Records from a dataset:
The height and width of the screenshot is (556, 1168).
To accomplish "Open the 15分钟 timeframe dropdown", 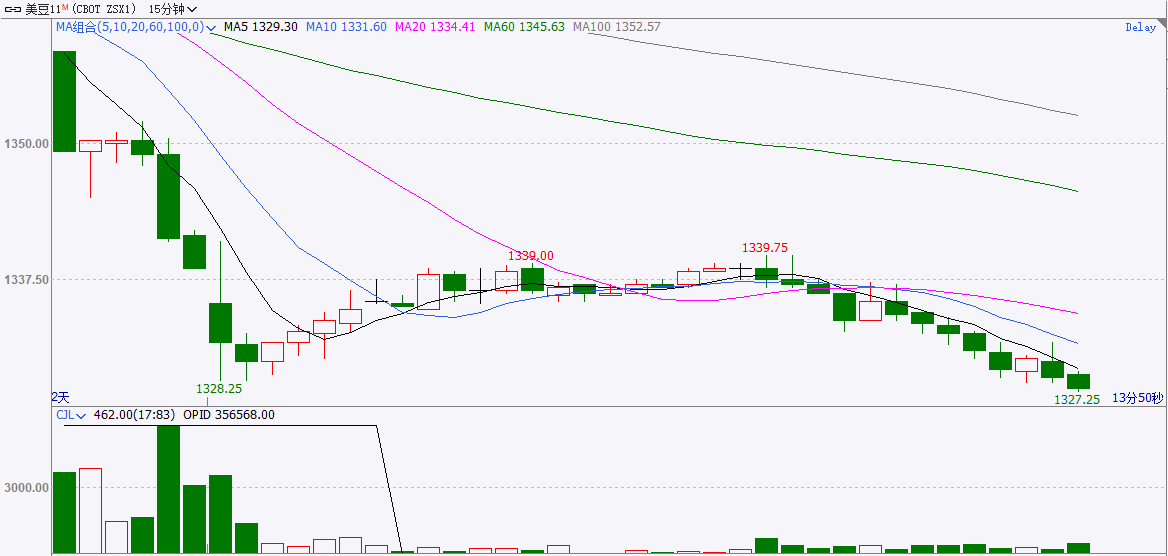I will coord(164,9).
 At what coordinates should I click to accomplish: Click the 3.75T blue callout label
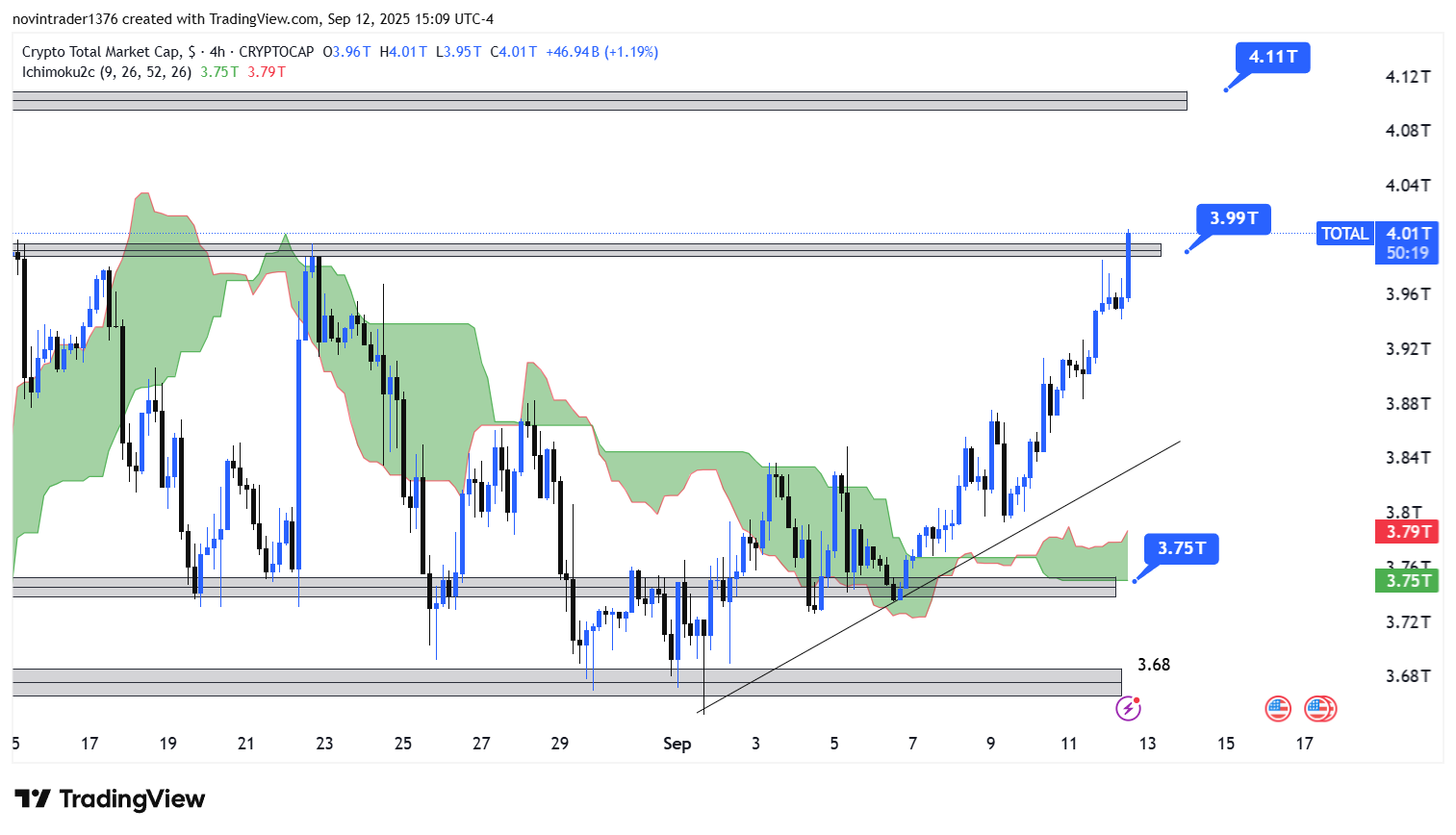pos(1181,548)
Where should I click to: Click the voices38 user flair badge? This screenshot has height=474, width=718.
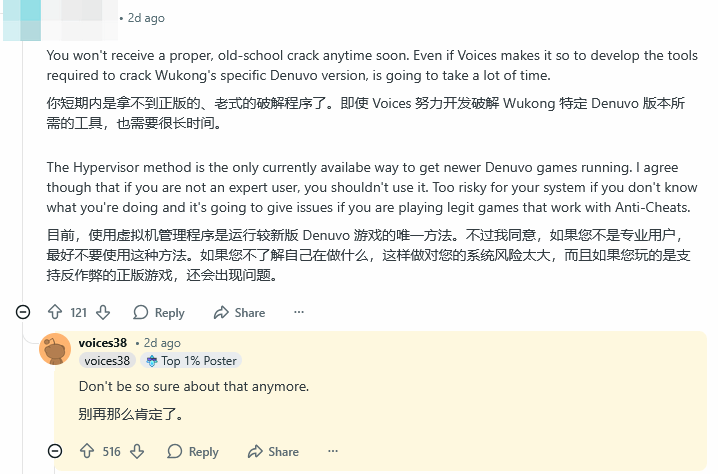pyautogui.click(x=107, y=360)
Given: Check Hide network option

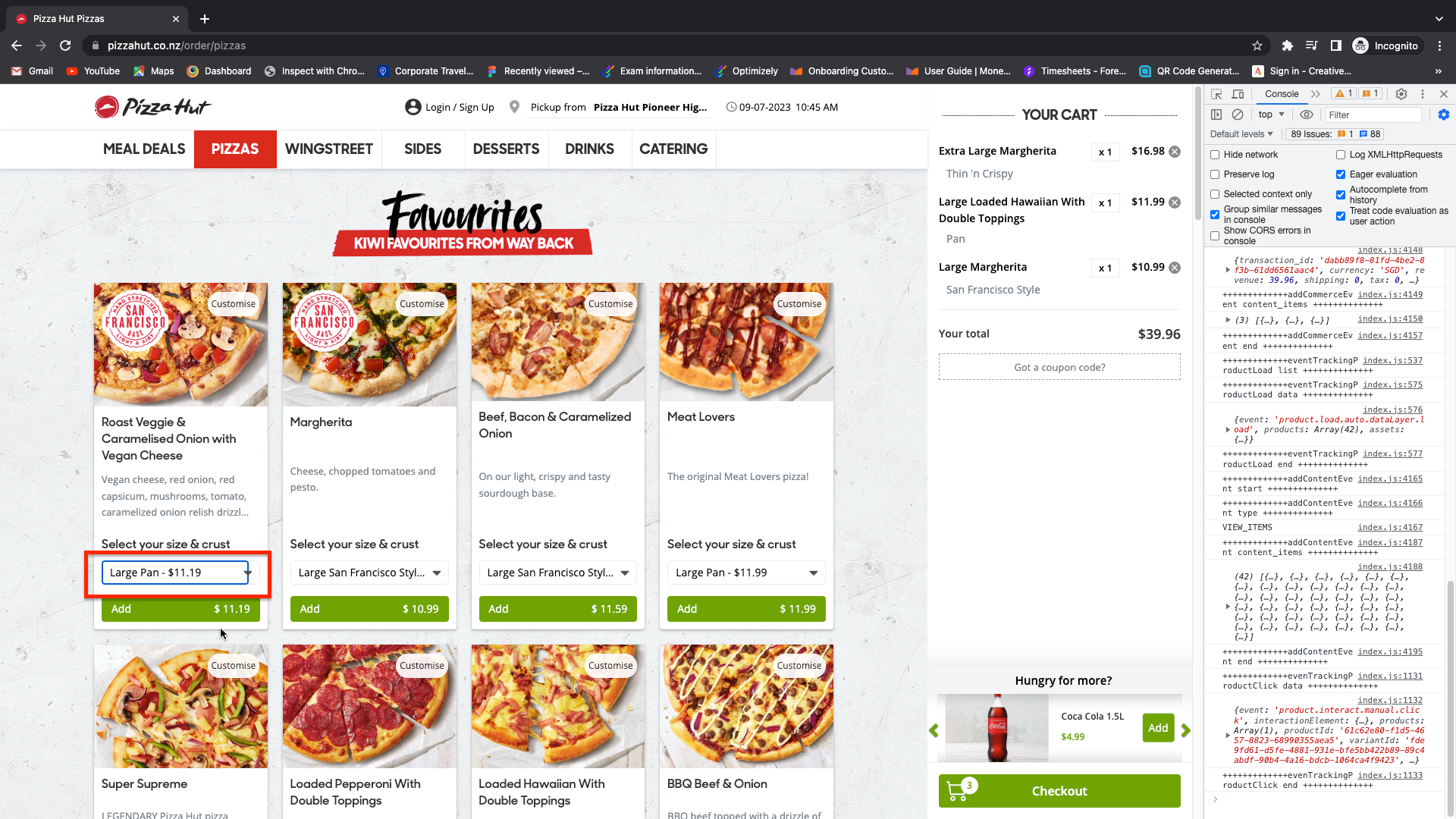Looking at the screenshot, I should (x=1215, y=155).

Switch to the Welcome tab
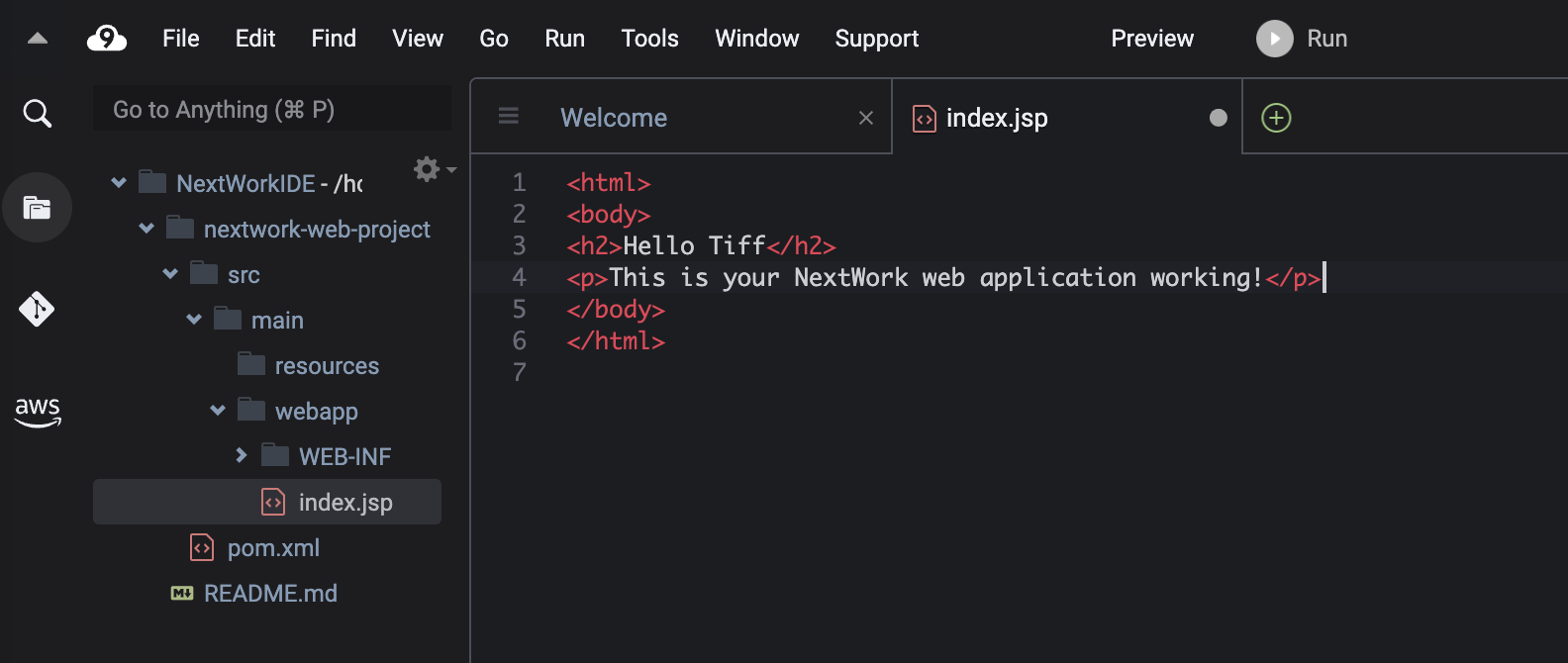[x=614, y=118]
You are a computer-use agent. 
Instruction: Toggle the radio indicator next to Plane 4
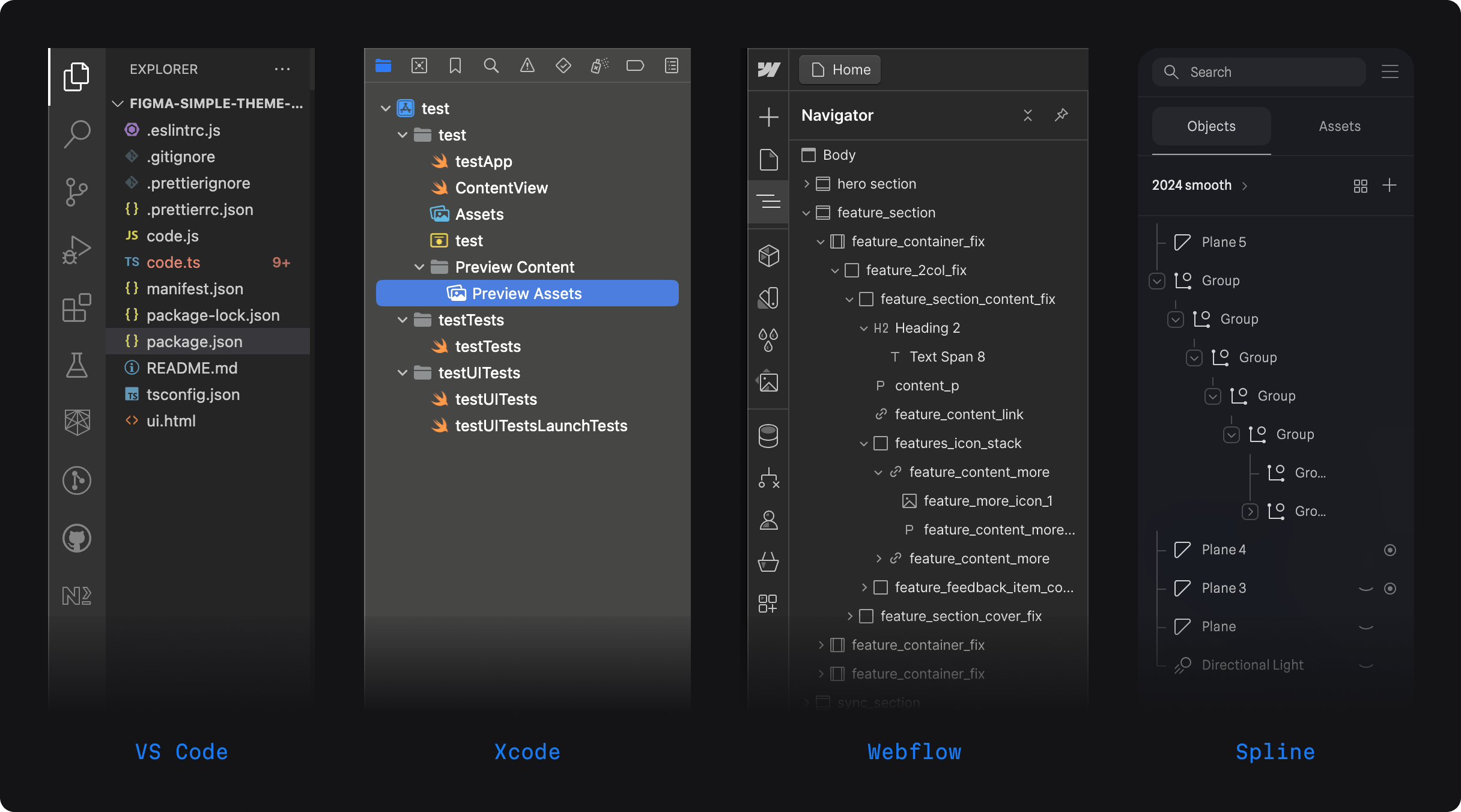(x=1390, y=550)
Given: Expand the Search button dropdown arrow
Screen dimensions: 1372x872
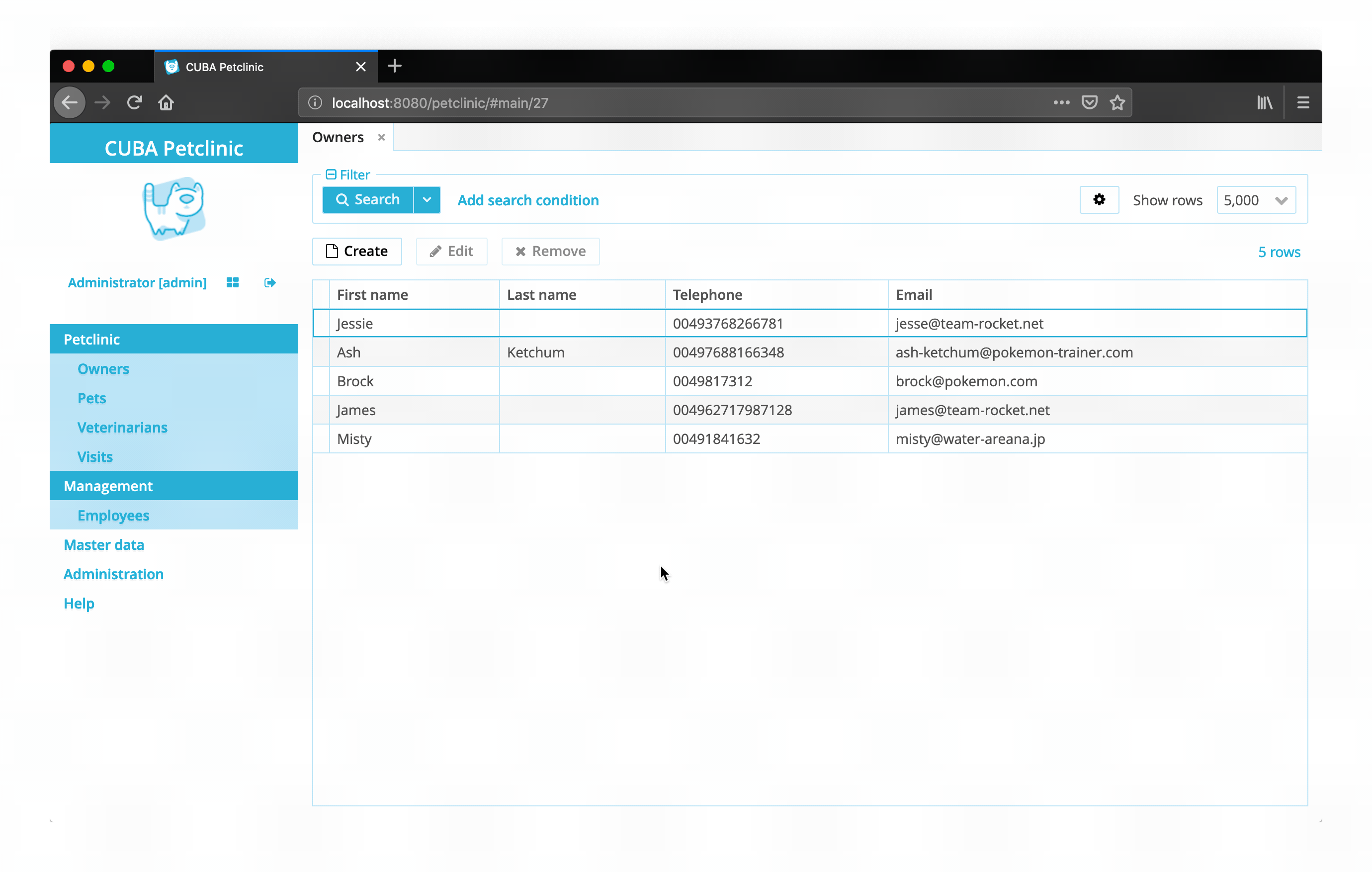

WHAT IS BEING ASKED: Convert the listing, beginning at the line that contains "Given: Expand the" and continuing through the end of the listing, into a JSON list of strings with one string per line, omitting blank lines and leaving out the pictures.

FULL RESPONSE:
[
  "Given: Expand the Search button dropdown arrow",
  "Screen dimensions: 1372x872"
]